> [Your assignment] Every record must be retyped exactly as it reads.

> [Saved entries]
::::::

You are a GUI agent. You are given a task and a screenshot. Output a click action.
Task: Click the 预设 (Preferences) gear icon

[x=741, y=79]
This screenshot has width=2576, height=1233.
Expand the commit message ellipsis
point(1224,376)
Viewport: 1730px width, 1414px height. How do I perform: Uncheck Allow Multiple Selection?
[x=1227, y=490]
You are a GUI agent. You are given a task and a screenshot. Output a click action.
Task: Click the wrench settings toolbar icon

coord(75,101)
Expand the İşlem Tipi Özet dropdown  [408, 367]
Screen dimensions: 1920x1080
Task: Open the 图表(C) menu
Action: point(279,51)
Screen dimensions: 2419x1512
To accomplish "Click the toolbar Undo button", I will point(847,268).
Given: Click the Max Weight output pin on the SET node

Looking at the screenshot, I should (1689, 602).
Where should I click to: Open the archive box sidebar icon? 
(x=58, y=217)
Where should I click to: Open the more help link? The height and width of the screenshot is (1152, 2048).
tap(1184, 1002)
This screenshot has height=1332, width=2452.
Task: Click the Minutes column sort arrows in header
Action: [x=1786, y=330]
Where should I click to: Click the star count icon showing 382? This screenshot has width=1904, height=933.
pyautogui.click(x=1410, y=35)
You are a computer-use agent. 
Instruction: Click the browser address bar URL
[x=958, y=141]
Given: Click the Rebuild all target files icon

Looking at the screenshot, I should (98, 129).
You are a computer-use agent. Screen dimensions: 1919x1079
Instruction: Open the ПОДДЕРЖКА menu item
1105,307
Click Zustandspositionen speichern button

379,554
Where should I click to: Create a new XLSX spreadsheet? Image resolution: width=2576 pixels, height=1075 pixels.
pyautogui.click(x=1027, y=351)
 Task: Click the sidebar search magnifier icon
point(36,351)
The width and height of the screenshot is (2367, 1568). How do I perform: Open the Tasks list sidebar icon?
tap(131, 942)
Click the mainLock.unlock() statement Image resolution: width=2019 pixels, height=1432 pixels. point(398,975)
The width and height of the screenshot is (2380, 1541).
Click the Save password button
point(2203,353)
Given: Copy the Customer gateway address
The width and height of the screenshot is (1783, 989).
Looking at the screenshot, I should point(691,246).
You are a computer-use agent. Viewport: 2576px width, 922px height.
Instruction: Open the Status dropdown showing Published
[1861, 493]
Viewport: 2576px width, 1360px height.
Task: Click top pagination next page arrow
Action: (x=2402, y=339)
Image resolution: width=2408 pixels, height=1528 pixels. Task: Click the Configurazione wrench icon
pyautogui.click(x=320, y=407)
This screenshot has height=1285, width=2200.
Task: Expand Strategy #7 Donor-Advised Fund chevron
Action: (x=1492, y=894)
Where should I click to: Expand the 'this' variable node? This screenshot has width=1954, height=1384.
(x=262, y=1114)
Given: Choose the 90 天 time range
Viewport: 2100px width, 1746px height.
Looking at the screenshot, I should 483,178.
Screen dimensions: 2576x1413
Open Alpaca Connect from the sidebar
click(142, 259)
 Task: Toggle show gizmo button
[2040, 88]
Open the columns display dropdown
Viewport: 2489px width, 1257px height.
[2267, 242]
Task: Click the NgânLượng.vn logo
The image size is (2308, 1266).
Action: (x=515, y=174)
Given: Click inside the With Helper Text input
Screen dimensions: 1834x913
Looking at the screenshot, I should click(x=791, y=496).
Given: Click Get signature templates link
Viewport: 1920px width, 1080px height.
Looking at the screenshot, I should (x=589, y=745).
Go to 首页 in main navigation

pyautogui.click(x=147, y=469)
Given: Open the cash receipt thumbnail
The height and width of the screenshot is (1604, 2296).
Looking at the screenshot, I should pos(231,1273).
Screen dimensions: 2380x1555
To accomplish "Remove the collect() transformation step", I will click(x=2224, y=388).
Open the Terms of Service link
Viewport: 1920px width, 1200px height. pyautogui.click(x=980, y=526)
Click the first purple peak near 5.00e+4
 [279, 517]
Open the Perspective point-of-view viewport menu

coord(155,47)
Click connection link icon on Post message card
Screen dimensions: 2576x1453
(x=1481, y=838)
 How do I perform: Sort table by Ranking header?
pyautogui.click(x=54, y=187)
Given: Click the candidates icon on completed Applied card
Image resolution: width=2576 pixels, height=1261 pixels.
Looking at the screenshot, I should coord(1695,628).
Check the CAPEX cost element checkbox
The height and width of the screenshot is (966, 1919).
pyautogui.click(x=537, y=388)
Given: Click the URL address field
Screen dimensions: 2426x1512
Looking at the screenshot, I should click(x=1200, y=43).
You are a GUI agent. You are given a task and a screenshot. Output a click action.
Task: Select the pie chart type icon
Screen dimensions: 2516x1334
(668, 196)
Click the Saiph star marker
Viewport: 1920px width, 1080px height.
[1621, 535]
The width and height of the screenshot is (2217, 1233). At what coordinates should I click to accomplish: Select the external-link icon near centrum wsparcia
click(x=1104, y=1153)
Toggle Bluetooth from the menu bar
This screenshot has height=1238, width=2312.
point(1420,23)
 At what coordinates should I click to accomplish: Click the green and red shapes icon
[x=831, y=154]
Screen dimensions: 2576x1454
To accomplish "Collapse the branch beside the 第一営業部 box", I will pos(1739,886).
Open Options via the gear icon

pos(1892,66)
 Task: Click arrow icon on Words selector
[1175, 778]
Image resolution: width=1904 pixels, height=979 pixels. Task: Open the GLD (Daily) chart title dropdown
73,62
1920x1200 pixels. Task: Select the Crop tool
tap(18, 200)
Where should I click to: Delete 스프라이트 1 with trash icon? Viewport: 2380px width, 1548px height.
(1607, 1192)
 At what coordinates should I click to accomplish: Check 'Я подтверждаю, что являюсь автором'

::::::

> [Expected answer]
You are a GUI agent. You are given a task and a screenshot. Output a click action.
Task: Click the 预设 (Preferences) gear icon

[x=741, y=79]
This screenshot has width=2576, height=1233.
Expand the commit message ellipsis
point(1224,376)
Viewport: 1730px width, 1414px height. How do I perform: Uncheck Allow Multiple Selection?
[x=1227, y=490]
You are a GUI agent. You are given a task and a screenshot. Output a click action.
Task: Click the wrench settings toolbar icon

coord(75,101)
Expand the İşlem Tipi Özet dropdown  [408, 367]
Screen dimensions: 1920x1080
Task: Open the 图表(C) menu
Action: point(279,51)
Screen dimensions: 2419x1512
To accomplish "Click the toolbar Undo button", I will point(847,268).
Given: Click the Max Weight output pin on the SET node

Looking at the screenshot, I should (1689, 602).
Where should I click to: Open the archive box sidebar icon? 
(x=58, y=217)
Where should I click to: Open the more help link? The height and width of the screenshot is (1152, 2048).
tap(1184, 1002)
This screenshot has height=1332, width=2452.
Task: Click the Minutes column sort arrows in header
Action: [x=1786, y=330]
Where should I click to: Click the star count icon showing 382? This screenshot has width=1904, height=933.
pyautogui.click(x=1410, y=35)
You are a computer-use agent. 
Instruction: Click the browser address bar URL
[x=958, y=141]
Given: Click the Rebuild all target files icon

Looking at the screenshot, I should (98, 129).
You are a computer-use agent. Screen dimensions: 1919x1079
Instruction: Open the ПОДДЕРЖКА menu item
1105,307
Click Zustandspositionen speichern button

379,554
Where should I click to: Create a new XLSX spreadsheet? Image resolution: width=2576 pixels, height=1075 pixels.
pyautogui.click(x=1027, y=351)
 Task: Click the sidebar search magnifier icon
point(36,351)
The width and height of the screenshot is (2367, 1568). How do I perform: Open the Tasks list sidebar icon?
tap(131, 942)
Click the mainLock.unlock() statement Image resolution: width=2019 pixels, height=1432 pixels. point(398,975)
The width and height of the screenshot is (2380, 1541).
Click the Save password button
point(2203,353)
Given: Copy the Customer gateway address
The width and height of the screenshot is (1783, 989).
Looking at the screenshot, I should point(691,246).
You are a computer-use agent. Viewport: 2576px width, 922px height.
Instruction: Open the Status dropdown showing Published
[1861, 493]
Viewport: 2576px width, 1360px height.
Task: Click top pagination next page arrow
Action: (x=2402, y=339)
Image resolution: width=2408 pixels, height=1528 pixels. Task: Click the Configurazione wrench icon
pyautogui.click(x=320, y=407)
This screenshot has height=1285, width=2200.
Task: Expand Strategy #7 Donor-Advised Fund chevron
Action: (x=1492, y=894)
Where should I click to: Expand the 'this' variable node? This screenshot has width=1954, height=1384.
(x=262, y=1114)
Given: Choose the 90 天 time range
Viewport: 2100px width, 1746px height.
Looking at the screenshot, I should 483,178.
Screen dimensions: 2576x1413
Open Alpaca Connect from the sidebar
click(142, 259)
 Task: Toggle show gizmo button
[2040, 88]
Open the columns display dropdown
Viewport: 2489px width, 1257px height.
[2267, 242]
Task: Click the NgânLượng.vn logo
The image size is (2308, 1266).
Action: (x=515, y=174)
Given: Click inside the With Helper Text input
Screen dimensions: 1834x913
Looking at the screenshot, I should click(x=791, y=496).
Given: Click Get signature templates link
Viewport: 1920px width, 1080px height.
Looking at the screenshot, I should (x=589, y=745).
Go to 首页 in main navigation

pyautogui.click(x=147, y=469)
Given: Open the cash receipt thumbnail
The height and width of the screenshot is (1604, 2296).
Looking at the screenshot, I should pos(231,1273).
Screen dimensions: 2380x1555
To accomplish "Remove the collect() transformation step", I will click(x=2224, y=388).
Open the Terms of Service link
Viewport: 1920px width, 1200px height. pyautogui.click(x=980, y=526)
Click the first purple peak near 5.00e+4
 [279, 517]
Open the Perspective point-of-view viewport menu

coord(155,47)
Click connection link icon on Post message card
Screen dimensions: 2576x1453
(x=1481, y=838)
 How do I perform: Sort table by Ranking header?
pyautogui.click(x=54, y=187)
Given: Click the candidates icon on completed Applied card
Image resolution: width=2576 pixels, height=1261 pixels.
Looking at the screenshot, I should coord(1695,628).
Check the CAPEX cost element checkbox
The height and width of the screenshot is (966, 1919).
pyautogui.click(x=537, y=388)
Given: Click the URL address field
Screen dimensions: 2426x1512
Looking at the screenshot, I should click(x=1200, y=43).
You are a GUI agent. You are given a task and a screenshot. Output a click action.
Task: Select the pie chart type icon
Screen dimensions: 2516x1334
(668, 196)
Click the Saiph star marker
Viewport: 1920px width, 1080px height.
[1621, 535]
The width and height of the screenshot is (2217, 1233). At what coordinates should I click to accomplish: Select the external-link icon near centrum wsparcia
click(x=1104, y=1153)
Toggle Bluetooth from the menu bar
This screenshot has height=1238, width=2312.
point(1420,23)
 At what coordinates should I click to accomplish: Click the green and red shapes icon
[x=831, y=154]
Screen dimensions: 2576x1454
To accomplish "Collapse the branch beside the 第一営業部 box", I will pos(1739,886).
Open Options via the gear icon

pos(1892,66)
 Task: Click arrow icon on Words selector
[1175, 778]
Image resolution: width=1904 pixels, height=979 pixels. Task: Open the GLD (Daily) chart title dropdown
73,62
1920x1200 pixels. Task: Select the Crop tool
tap(18, 200)
Where should I click to: Delete 스프라이트 1 with trash icon? Viewport: 2380px width, 1548px height.
(1607, 1192)
 At what coordinates should I click to accomplish: Check 'Я подтверждаю, что являюсь автором'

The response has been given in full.